My first performance was in Hamlet at the age of eight. It was awful. I was great, but the play was terrible. Nah, the entire production was a mess, and my interpretation of Osric and Rosencrantz (yes, I was cast in two roles! neither of them leads) did not help. The thing with Shakespeare is that it was not meant to be performed by children. Or anyone really, other than of course Christopher Plummer, and maybe Meryl Streep. The final version of our Hamlet production entailed a bunch of kids holding their scripts on stage reciting lines from a stylized language that was so foreign to them that despite any attempt at delivering it with passion, it still entirely missed the mark. We had no idea what was going on in that play, and I still do not even know if I do. This didn’t deter me from catching the acting bug though, because drama became my life for the next fifteen years, and Shakespeare became not only my muse, but the name of my baby tiger, otherwise known as a cat (see picture below).
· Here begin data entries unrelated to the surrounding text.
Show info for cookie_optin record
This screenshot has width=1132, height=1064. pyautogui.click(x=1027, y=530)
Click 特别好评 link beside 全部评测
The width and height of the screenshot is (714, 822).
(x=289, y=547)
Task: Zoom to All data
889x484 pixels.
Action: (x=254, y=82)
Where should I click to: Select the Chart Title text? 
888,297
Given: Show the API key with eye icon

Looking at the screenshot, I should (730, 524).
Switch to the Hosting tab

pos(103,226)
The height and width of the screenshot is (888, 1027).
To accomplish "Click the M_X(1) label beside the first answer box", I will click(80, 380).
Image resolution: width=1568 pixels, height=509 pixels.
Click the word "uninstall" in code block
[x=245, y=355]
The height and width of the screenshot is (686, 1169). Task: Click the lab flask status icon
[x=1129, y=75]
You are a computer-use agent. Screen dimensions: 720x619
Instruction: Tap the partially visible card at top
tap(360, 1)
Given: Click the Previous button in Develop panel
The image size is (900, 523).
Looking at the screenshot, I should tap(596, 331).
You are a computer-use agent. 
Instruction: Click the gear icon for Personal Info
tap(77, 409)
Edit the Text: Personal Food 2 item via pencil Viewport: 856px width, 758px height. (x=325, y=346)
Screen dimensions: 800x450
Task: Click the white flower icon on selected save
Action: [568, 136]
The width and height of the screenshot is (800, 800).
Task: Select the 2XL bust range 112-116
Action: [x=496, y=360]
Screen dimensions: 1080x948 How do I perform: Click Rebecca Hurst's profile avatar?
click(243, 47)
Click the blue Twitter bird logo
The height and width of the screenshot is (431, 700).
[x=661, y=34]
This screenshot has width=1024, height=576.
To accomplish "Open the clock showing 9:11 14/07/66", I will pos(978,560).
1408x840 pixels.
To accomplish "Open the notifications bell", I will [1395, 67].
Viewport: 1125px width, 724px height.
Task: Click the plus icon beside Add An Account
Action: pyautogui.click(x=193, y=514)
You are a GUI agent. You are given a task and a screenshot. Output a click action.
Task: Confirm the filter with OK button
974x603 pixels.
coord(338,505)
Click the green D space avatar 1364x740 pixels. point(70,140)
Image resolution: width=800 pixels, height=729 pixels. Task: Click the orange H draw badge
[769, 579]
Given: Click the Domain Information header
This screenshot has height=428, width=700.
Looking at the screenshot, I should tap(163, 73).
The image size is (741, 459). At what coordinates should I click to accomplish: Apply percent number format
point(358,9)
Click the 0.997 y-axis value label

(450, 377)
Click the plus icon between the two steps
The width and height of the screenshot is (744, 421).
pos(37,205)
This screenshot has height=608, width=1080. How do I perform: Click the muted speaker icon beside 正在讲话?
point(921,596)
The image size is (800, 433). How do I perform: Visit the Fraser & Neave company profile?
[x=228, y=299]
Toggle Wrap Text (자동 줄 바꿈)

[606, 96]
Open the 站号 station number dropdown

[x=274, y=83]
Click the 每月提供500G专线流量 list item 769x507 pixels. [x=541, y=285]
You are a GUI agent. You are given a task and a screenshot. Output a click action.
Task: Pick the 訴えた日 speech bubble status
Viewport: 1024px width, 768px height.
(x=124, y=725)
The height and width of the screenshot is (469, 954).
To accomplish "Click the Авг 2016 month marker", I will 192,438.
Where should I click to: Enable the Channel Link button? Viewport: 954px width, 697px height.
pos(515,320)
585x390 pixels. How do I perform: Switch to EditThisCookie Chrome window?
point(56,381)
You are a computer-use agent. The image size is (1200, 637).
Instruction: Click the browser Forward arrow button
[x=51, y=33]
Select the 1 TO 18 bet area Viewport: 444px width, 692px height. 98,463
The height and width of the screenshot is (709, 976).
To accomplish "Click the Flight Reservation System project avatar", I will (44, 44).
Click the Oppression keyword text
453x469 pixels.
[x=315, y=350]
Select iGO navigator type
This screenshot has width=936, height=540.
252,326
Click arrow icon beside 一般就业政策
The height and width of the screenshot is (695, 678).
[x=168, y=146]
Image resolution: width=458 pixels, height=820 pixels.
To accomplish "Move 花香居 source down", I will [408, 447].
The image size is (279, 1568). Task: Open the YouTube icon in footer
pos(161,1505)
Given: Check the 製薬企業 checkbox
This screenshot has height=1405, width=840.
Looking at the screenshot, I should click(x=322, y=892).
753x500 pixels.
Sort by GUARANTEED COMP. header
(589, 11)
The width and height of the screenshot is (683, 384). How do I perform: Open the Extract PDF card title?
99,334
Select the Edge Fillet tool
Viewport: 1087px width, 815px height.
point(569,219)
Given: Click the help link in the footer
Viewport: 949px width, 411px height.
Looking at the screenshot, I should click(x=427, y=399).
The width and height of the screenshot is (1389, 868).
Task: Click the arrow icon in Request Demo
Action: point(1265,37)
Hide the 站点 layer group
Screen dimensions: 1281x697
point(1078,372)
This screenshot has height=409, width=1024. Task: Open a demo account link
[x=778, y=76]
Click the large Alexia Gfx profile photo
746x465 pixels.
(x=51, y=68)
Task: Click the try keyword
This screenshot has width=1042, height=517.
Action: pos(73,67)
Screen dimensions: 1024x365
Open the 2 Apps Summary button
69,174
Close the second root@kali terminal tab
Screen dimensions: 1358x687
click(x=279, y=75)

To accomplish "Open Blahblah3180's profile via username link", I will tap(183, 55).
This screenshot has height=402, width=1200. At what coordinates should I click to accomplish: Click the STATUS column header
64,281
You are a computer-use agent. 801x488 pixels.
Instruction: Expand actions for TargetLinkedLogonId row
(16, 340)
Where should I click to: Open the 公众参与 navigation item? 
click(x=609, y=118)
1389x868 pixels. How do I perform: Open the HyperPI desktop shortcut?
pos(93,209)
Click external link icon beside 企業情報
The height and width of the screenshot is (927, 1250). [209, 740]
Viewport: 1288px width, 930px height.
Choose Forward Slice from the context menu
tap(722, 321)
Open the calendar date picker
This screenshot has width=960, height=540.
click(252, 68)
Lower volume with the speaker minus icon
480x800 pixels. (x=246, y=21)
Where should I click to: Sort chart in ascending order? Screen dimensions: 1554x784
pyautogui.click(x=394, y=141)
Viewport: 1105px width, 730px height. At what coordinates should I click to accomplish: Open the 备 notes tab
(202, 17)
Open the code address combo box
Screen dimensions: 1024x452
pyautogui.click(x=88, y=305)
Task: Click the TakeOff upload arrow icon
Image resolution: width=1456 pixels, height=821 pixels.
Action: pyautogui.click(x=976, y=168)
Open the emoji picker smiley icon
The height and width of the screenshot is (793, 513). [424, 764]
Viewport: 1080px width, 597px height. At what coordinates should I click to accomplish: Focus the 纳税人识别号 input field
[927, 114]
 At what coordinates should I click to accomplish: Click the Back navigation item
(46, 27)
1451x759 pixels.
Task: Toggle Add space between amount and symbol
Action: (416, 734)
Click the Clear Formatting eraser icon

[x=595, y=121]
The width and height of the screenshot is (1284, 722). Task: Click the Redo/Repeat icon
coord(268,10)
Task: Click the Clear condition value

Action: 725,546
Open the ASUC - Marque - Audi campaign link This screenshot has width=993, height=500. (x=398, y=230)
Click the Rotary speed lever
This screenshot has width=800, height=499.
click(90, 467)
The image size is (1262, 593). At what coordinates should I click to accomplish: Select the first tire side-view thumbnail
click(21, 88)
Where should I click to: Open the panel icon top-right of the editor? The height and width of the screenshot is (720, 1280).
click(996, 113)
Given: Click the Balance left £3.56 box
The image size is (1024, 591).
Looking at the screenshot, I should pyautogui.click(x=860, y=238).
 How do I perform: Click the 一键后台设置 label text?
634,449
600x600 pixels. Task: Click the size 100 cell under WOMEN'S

I have been involved in the arts all of my life; for as long as I can remember. I loved reading books when I was younger and wondering how authors could transport us to an imaginary world conveyed through words. I remember watching movies and being in awe when I left the theatres trying to emulate characters and recite their powerful dialogue. I remember sharpening my pencil crayons so I could draw my vision of the world I wanted. I remember pretending to be other people, because being me was only exciting when I was someone else.

Before I ventured onto the stage, I was writing. I wrote poems, short stories, long stories, and songs that I later realised basically plagiarized Mariah Carey lyrics. And her melodies. But I tried, and that was what mattered. It also mattered that I didn’t get sued when I was ten years old for copyright infringement. I was a quiet child. I was super shy, and the arts allowed me to find ways of speaking, without voicing anything, but still saying something. I eventually decided to return to school. I had a love and hate relationship with university. I enjoyed learning, but I also fought the process because I didn't always feele like I was being taught the truth. School sometimes sparked my creativity in stunning ways, but it sometimes lit my creations in a blaze of torment. Some fires fuel the path, and some destroy the intended route. I grew up admiring people in the arts. Having the courage to create work that represents how someone interprets the world, or how someone captures a moment in time, is like magic in real time with infinite reveals.

When it comes to how I interpret the kind of artist I am, I like to call myself a conceptualist. I might have invented this term, but I feel that this is what best describes what I ultimately want when it comes to my overall contribution to the creative world. I have a lot of projects that I want to undertake, but I am not sure if I will have the lifespan to accomplish them all, nor the time to acquire the skill it takes to complete every one of them. As a self-proclaimed conceptualist, my ideal life would entail starting certain projects, and collaborating with others to take them over, so I can continue to create everything else I planned on giving to this world.